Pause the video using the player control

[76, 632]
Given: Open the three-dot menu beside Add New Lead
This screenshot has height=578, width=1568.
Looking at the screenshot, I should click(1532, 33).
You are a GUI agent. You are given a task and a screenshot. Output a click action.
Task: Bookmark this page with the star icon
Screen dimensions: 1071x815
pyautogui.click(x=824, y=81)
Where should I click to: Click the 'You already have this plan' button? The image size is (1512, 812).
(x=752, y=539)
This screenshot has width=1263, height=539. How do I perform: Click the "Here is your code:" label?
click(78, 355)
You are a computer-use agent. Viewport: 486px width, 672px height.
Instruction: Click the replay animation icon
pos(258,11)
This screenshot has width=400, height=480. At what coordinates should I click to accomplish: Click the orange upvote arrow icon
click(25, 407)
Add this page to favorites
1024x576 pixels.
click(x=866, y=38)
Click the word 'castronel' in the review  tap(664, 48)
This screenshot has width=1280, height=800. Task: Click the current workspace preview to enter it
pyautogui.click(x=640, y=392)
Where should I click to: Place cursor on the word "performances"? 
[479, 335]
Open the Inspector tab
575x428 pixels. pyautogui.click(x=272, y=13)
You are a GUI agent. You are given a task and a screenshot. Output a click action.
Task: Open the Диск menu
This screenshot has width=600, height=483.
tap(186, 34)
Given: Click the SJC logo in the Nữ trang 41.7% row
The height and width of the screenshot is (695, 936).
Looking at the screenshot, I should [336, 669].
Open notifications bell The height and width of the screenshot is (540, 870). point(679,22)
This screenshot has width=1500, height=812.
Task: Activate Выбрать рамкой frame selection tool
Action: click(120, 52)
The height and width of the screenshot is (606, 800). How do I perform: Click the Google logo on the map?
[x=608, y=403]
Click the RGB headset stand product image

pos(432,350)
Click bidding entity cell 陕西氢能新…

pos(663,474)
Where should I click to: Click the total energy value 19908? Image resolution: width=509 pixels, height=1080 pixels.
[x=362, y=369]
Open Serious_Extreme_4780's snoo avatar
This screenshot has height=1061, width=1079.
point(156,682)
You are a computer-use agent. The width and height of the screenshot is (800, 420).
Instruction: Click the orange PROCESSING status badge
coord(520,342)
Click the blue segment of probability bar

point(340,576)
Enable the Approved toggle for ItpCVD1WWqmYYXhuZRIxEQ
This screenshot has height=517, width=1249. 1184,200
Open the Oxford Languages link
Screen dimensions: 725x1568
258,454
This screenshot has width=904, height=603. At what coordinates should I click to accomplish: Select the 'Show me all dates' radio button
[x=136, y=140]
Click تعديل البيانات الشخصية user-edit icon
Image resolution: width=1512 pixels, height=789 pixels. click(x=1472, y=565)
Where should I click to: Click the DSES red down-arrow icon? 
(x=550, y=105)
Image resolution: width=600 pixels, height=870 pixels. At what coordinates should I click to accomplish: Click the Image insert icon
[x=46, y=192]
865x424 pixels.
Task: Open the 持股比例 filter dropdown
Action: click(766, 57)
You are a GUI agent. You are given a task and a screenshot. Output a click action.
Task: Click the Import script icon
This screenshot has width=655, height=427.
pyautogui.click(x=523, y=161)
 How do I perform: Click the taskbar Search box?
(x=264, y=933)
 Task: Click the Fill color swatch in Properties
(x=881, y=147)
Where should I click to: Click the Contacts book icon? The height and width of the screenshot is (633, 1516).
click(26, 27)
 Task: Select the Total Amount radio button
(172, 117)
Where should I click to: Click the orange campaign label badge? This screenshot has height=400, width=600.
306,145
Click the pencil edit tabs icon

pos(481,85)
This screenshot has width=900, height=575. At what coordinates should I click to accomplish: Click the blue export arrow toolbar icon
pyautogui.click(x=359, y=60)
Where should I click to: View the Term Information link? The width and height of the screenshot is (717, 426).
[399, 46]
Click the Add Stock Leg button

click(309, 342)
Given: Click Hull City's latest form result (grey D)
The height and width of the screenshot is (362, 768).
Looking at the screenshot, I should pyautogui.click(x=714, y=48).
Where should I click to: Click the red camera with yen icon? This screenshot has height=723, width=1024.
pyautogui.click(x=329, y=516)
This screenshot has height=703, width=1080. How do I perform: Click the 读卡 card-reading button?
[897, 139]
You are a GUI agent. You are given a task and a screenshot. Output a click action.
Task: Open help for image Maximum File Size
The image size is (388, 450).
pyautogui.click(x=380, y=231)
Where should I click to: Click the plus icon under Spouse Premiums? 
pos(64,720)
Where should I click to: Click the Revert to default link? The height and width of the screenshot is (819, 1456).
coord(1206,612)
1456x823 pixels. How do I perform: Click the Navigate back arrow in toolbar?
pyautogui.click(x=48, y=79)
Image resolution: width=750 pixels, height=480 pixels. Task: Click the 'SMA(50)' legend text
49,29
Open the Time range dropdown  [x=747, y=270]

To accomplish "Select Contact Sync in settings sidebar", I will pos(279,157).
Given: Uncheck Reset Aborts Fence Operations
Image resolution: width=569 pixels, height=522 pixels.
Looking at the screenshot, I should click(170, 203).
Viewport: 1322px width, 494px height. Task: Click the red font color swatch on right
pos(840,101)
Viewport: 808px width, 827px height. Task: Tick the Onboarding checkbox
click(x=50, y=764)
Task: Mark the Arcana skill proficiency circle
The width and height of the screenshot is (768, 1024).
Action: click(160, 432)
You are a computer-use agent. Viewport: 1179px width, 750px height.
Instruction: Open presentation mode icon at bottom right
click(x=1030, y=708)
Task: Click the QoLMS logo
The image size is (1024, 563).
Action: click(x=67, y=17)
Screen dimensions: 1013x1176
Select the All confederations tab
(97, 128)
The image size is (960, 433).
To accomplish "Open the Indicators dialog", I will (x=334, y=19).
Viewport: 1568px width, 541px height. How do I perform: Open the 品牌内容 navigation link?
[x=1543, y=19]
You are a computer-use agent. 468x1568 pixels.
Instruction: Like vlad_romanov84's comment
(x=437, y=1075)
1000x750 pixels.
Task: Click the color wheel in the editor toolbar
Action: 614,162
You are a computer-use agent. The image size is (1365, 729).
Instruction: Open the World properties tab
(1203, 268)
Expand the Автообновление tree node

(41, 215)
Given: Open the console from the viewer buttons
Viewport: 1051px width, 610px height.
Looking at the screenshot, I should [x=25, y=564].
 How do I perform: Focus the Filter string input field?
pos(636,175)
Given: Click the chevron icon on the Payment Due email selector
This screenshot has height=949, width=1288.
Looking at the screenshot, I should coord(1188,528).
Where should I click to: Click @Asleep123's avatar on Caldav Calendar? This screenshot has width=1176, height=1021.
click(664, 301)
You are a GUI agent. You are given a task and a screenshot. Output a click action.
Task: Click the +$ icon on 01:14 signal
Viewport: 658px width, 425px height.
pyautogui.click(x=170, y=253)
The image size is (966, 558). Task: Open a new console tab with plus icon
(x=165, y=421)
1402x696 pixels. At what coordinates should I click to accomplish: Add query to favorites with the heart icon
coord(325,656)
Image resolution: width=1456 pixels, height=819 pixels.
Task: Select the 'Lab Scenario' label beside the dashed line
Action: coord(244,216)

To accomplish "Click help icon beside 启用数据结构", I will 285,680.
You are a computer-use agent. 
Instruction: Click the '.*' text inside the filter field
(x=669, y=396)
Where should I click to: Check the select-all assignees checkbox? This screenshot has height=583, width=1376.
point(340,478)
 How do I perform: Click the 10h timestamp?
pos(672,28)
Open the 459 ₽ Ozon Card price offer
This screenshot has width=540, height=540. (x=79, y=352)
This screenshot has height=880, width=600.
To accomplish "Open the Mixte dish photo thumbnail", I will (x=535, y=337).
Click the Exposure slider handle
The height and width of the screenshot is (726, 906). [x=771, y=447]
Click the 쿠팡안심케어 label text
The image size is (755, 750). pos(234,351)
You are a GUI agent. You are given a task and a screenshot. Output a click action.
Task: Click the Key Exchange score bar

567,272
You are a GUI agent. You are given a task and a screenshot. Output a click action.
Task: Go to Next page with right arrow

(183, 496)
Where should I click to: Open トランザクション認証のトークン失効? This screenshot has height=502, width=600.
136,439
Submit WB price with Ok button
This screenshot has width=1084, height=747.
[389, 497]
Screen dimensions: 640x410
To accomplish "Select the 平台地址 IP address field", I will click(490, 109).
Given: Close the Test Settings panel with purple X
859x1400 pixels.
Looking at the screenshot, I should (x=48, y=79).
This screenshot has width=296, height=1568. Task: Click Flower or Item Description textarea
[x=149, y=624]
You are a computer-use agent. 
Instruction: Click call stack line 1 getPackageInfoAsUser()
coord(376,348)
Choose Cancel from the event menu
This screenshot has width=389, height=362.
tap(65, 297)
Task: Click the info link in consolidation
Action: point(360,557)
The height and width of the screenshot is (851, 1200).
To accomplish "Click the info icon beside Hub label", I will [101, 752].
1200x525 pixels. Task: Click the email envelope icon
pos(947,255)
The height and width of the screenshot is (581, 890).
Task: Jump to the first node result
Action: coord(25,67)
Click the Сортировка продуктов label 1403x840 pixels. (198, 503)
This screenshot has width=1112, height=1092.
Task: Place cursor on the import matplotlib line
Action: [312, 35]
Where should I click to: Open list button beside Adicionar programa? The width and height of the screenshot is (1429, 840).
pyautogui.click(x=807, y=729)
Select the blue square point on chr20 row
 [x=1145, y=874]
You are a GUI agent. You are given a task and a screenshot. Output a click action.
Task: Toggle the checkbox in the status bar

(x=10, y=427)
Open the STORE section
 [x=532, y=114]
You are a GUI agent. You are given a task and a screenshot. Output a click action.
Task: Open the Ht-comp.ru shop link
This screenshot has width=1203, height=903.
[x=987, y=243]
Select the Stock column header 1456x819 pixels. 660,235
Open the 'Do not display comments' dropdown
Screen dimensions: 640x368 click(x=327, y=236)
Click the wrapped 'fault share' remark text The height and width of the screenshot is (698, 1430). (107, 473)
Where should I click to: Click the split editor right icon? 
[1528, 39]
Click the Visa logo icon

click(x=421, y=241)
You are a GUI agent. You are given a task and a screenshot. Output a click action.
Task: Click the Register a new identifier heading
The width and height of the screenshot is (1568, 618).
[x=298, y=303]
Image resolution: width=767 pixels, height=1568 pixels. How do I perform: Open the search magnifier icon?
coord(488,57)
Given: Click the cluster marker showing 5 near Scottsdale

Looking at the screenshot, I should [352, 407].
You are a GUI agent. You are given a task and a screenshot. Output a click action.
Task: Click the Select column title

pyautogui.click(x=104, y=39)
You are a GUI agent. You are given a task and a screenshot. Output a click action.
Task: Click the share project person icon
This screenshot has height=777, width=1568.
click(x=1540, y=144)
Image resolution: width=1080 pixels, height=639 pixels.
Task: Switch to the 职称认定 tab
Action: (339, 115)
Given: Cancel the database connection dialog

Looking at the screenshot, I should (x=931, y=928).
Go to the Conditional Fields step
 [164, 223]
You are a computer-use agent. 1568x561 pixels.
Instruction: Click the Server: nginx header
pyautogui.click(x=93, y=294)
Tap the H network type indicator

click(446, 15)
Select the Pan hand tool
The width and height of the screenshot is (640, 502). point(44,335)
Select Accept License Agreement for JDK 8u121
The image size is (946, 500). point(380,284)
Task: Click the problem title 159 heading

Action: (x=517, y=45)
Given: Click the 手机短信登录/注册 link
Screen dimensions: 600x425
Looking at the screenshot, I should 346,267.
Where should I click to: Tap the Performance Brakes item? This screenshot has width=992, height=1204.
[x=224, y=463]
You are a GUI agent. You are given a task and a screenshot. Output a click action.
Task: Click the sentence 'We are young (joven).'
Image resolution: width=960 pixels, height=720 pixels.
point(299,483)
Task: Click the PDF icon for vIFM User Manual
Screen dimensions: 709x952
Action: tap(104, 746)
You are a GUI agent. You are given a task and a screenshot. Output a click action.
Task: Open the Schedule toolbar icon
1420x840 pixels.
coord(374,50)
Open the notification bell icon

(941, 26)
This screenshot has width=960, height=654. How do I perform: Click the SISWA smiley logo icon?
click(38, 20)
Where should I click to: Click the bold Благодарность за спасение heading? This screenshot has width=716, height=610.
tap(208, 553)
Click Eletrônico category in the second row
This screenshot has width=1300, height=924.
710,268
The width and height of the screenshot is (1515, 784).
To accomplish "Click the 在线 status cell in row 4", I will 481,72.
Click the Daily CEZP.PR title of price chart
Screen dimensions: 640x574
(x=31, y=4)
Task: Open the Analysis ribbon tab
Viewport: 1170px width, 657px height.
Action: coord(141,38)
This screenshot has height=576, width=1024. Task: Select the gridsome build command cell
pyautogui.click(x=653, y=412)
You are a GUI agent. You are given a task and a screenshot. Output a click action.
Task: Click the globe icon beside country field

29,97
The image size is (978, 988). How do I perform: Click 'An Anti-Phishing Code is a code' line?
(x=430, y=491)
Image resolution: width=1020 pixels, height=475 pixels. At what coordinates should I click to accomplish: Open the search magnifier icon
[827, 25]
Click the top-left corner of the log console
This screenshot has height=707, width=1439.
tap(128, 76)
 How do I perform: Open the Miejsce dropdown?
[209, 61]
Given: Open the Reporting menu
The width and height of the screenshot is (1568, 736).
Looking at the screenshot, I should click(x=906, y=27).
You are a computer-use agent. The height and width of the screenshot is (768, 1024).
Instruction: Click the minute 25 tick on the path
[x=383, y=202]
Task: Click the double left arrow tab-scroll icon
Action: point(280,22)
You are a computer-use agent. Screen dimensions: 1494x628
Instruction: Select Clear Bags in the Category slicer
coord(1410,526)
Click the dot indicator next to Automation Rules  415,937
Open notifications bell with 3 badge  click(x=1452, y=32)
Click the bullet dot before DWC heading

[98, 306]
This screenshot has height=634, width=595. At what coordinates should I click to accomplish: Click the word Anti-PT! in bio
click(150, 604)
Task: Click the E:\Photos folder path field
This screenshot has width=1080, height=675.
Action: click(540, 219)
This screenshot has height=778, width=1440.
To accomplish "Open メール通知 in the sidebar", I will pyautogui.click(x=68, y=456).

___

▸ **WORK REQUIRED**: From the data above, copy each line that has the string "menu".

▸ **WRITTEN ANSWER**:
Given: Open the three-dot menu beside Add New Lead
Task: Open the Диск menu
Choose Cancel from the event menu
Given: Open the Reporting menu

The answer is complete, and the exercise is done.